Les chiffres parlent d’eux-mêmes :

  • 2,4 milliards de personnes vivent sans accès aux services hygiéniques ;
  • 1,5 milliard vivent sans accès à l’eau potable saine par conséquent ;
  • 30 000 personnes meurent chaque jour de maladies dues à l’absence d’eau potable et de services hygiéniques ;
  • 600 000 agriculteurs blancs en Afrique du Sud consomment pour l’irrigation 60% des ressources hydriques du pays, alors que 15 millions de citoyens de couleur n’ont pas accès à l’eau potable ;
  • 50 % des villages palestiniens n’ont pas d’eau courante, alors que toutes les colonies israéliennes en sont pourvues,
  • 85 % du volume des eaux des fleuves de France sont pollués,
  • 40 litres est d’environ la consommation quotidienne moyenne de la population des pays "en voie de développement". En Italie, elle est de 213 litres et aux États-Unis, de 600 litres ;
  • 11 % des ressources en eau douce de la planète se trouve au Brésil, mais 45 millions de Brésiliens n’ont pas encore accès à l’eau potable ;
  • 40 % de l’eau employée pour l’irrigation se perdent par évaporation ; les pertes en eau dans les aqueducs sont de 30 à 50 %, même dans les pays dits "développés" ;
  • 140 litres d'eau potable sont consommé en moyenne par un lave-linge pour un cycle standard , la chasse des toilettes utilise 10 à 20 litres à chaque usage, un lave-vaisselle 60 litres.

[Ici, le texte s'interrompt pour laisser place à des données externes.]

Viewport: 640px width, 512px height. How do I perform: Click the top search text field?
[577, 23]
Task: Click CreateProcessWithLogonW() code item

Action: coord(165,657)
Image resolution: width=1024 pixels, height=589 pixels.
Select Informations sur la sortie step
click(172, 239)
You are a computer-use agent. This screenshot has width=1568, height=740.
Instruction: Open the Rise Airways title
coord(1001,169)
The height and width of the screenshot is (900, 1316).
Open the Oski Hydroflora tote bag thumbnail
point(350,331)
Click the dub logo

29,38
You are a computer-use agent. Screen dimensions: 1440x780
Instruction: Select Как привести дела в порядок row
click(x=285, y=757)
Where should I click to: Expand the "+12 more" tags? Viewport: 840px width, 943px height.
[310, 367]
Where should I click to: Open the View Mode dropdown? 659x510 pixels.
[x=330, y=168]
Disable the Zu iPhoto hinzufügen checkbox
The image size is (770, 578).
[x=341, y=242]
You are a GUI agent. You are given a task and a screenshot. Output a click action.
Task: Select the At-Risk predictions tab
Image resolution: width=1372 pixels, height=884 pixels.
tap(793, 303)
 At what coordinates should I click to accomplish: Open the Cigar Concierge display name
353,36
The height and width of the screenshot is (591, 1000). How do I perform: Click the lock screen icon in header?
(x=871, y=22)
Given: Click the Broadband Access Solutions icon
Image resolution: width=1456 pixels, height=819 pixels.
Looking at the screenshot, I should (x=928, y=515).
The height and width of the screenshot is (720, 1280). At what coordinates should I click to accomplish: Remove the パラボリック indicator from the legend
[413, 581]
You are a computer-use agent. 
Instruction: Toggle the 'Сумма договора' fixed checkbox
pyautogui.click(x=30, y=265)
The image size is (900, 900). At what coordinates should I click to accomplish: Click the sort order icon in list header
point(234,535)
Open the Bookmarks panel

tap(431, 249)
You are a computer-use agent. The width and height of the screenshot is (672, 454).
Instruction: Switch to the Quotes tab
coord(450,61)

En réalité, la politique poursuivie jusqu’à présent n’a été bénéfique qu’aux grandes entreprises privées et à leurs propriétaires.

Au début des années 1980, les deux principales compagnies d’eau privées opérant au niveau international (Générale des Eaux, aujourd’hui devenue Vivendi Environnement, filiale de Vivendi Universal, Lyonnaise des Eaux, devenue Ondeo, filiale de Suez) n’assuraient la distribution de l’eau qu’à 300 000 personnes en dehors de la France. En l’an 2000 les personnes servies par des entreprises privées dans le monde sont 400 millions. La banque suisse privée Pictet a prévu, il y a trois ans, que le secteur privé servira à peu près 1,7 milliard de personnes en 2015 (si la tendance à la privatisation se maintient).

Et pourtant, la privatisation des services d’eau qui, sauf exceptions locales, n’a pas encore touché la Suisse, la Suède, les Pays-Bas, les États-Unis, le Québec…, ne s’est pas traduite nécessairement ni partout par une amélioration des services ou par une diminution des prix. Elle s’est encore moins traduite par une diminution de la corruption, ou dans la création d’un "cercle vertueux" des investissements. Dans la majorité des cas, surtout dans les pays du Sud, les prix sont montés en flèche, comme à Cochabamba en Bolivie, à Manille aux Philippines ou à Santa Fé en Argentine. La corruption a caractérisé l’assignation des concessions aux privés. L’endettement des pays pauvres a augmenté. L’amélioration des services dans ces pays a plutôt avantagé les groupes sociaux les plus riches.

Il est évident que l’inclusion des services d’eau dans le cadre des négociations pour l’AGCS se traduira par une grave amputation des pouvoirs démocratiques des États et en particulier des parlements régionaux et locaux en matière de régulation de l’eau sur le plan tarifaire, environnemental et social.

La privatisation signifie la privatisation du politique, c’est-à-dire le transfert du pouvoir – politique – de décision en matière d’allocation des ressources hydriques, à des sujets privés, par des sujets publics. La croyance nourrie par les sujets publics de conserver un pouvoir de contrôle sur les entreprises privées, par exemple en matière de fixation des tarifs, s’est révélée ce qu’elle est : une illusion.

Enfin, la privatisation de l’eau s’est traduite dans sa marchandisation et, donc, dans la marchandisation de la vie.

Dans ce contexte, le grand défaut de l’actuelle politique de l’eau est d’avoir démontré qu’elle est incapable :

  • de permettre à tous d’avoir accès à l’eau potable en quantité et qualité essentielles à la vie,
  • de promouvoir une utilisation et une valorisation "soutenables" des ressources en eau de la planète,
  • d'empêcher la multiplication et l’aggravation des "guerres de l’eau".